Dataset entries:
..............................
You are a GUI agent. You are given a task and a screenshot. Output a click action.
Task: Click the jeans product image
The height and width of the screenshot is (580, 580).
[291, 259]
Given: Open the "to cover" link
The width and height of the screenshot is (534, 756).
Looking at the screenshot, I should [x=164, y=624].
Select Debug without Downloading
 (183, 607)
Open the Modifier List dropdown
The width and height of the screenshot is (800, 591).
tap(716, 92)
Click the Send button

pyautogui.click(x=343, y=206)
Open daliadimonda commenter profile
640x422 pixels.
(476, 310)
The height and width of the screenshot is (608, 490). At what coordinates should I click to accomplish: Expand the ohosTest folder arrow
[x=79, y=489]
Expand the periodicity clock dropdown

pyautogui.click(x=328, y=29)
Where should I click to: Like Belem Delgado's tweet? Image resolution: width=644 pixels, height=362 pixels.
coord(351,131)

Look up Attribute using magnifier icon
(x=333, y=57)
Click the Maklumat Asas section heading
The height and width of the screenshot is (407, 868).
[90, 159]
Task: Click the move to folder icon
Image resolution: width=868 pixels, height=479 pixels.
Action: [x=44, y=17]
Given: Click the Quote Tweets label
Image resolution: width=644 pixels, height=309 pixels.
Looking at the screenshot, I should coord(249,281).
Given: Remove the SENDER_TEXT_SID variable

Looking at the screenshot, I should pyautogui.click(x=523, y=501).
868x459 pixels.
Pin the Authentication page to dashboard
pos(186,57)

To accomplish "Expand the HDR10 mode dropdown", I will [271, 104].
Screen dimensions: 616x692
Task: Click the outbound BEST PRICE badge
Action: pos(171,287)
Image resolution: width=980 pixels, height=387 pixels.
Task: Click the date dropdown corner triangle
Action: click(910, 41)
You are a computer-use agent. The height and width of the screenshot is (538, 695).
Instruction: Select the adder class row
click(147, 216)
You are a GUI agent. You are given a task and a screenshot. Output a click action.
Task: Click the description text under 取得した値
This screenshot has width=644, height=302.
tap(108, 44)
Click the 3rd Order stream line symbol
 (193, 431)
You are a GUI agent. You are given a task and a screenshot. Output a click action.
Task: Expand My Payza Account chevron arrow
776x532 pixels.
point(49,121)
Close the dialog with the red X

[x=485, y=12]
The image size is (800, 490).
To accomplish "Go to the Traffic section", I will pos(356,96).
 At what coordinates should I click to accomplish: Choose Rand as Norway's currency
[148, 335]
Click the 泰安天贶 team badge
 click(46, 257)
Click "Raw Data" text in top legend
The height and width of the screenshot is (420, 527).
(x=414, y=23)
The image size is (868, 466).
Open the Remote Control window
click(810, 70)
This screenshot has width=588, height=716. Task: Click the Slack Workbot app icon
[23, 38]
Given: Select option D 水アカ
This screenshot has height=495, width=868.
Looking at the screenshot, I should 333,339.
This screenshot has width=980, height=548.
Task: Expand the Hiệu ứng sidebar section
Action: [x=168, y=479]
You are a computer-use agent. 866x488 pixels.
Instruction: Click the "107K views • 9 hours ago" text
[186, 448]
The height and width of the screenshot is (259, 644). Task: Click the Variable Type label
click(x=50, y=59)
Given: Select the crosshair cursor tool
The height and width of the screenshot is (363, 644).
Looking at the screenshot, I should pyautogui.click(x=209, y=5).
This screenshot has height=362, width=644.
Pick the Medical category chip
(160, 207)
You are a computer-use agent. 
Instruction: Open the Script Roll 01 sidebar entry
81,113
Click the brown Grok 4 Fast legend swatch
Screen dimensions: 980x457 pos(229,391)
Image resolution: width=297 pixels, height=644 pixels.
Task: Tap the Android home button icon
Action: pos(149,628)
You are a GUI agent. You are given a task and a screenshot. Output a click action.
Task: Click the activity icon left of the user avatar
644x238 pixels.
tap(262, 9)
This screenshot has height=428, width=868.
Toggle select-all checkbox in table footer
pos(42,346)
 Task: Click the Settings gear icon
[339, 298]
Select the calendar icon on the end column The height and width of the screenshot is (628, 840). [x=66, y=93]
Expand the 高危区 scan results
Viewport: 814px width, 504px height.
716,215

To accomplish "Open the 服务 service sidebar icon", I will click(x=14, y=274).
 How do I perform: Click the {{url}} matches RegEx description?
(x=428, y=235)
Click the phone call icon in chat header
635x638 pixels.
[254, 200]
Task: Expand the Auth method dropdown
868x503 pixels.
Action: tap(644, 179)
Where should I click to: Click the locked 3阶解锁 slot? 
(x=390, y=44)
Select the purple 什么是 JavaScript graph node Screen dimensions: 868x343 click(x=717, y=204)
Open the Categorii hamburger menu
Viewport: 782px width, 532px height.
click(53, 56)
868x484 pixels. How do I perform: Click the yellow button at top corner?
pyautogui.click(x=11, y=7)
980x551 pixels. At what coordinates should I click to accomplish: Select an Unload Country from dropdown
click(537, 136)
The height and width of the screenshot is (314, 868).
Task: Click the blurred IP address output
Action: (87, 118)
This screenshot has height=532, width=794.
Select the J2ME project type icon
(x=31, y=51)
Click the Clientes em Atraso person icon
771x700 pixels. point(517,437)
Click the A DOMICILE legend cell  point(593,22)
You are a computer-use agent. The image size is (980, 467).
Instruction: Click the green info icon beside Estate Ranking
..............................
• What is required: Above are some records; copy each line there that contains "size".

• Problem solution:
The image size is (800, 490).
The image size is (868, 466).
You are a computer-use agent. The image size is (980, 467).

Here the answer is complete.